THOUSANDS ARE BEING FORCED TO EVACUATE TODAY IN PAPUA NEW GUINEA WITH OFFICIALS DECLARING A STATE OF EMERGENCY — SAYING A LANDSLIDE IS STILL-ACTIVE FOLLOWING LAST WEEK’S DEADLY INCIDENT.

MORE THAN 2,000 PEOPLE ARE BELIEVED TO HAVE BEEN BURIED ALIVE BY THE LANDSLIDE IN THE COUNTRY’S REMOTE NORTHERN HIGHLANDS.

IT’S NOT IMMEDIATELY CLEAR HOW HIGH THE DEATH TOLL ACTUALLY IS — SO FAR ONLY 5 BODIES HAVE BEEN RECOVERED.

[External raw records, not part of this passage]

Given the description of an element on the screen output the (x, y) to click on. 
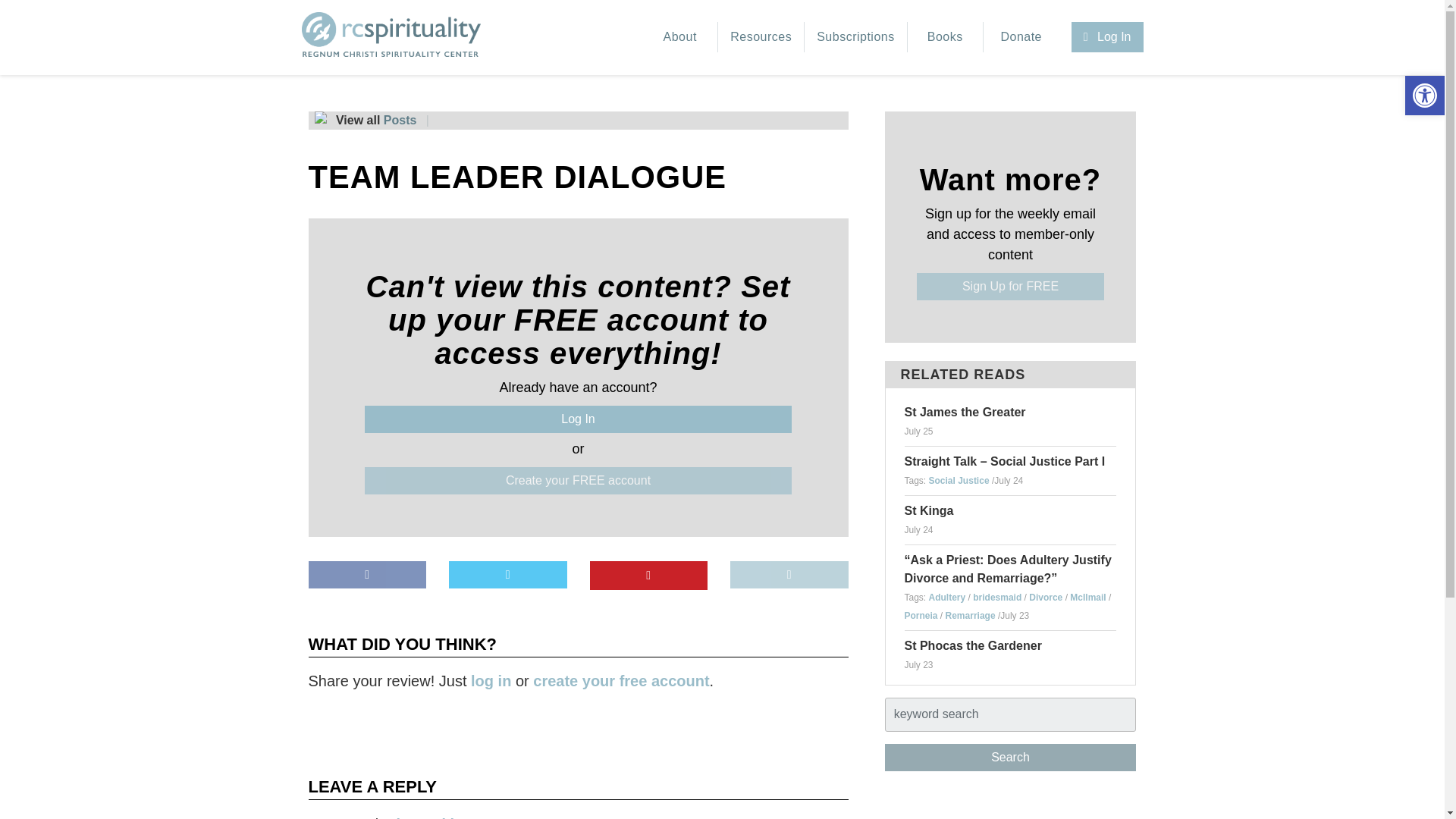
Books (945, 37)
Accessibility Tools (1424, 95)
log in (490, 680)
Log In (578, 419)
About (679, 37)
Create your FREE account (578, 480)
Posts (400, 119)
Resources (761, 37)
Log In (1106, 37)
Donate (1021, 37)
Subscriptions (856, 37)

THE LANDSLIDE DESTROYED BUILDINGS AND BLOCKED THE MAIN HIGHWAY CREATING MAJOR OBSTACLES FOR RELIEF WORKERS.

HEAVY MACHINERY HAS BEEN BROUGHT IN TO ASSIST, BUT OFFICIALS SAY THE SITUATION REMAINS UNSTABLE DUE TO SHIFTING DEBRIS.

PAPUA NEW GUINEA’S PRIME MINISTER SAYS THE GOVERNMENT IS WORKING WITH INTERNATIONAL ORGANIZATIONS TO ASSESS THE DAMAGE AND DETERMINE THE NEED FOR FURTHER SUPPORT.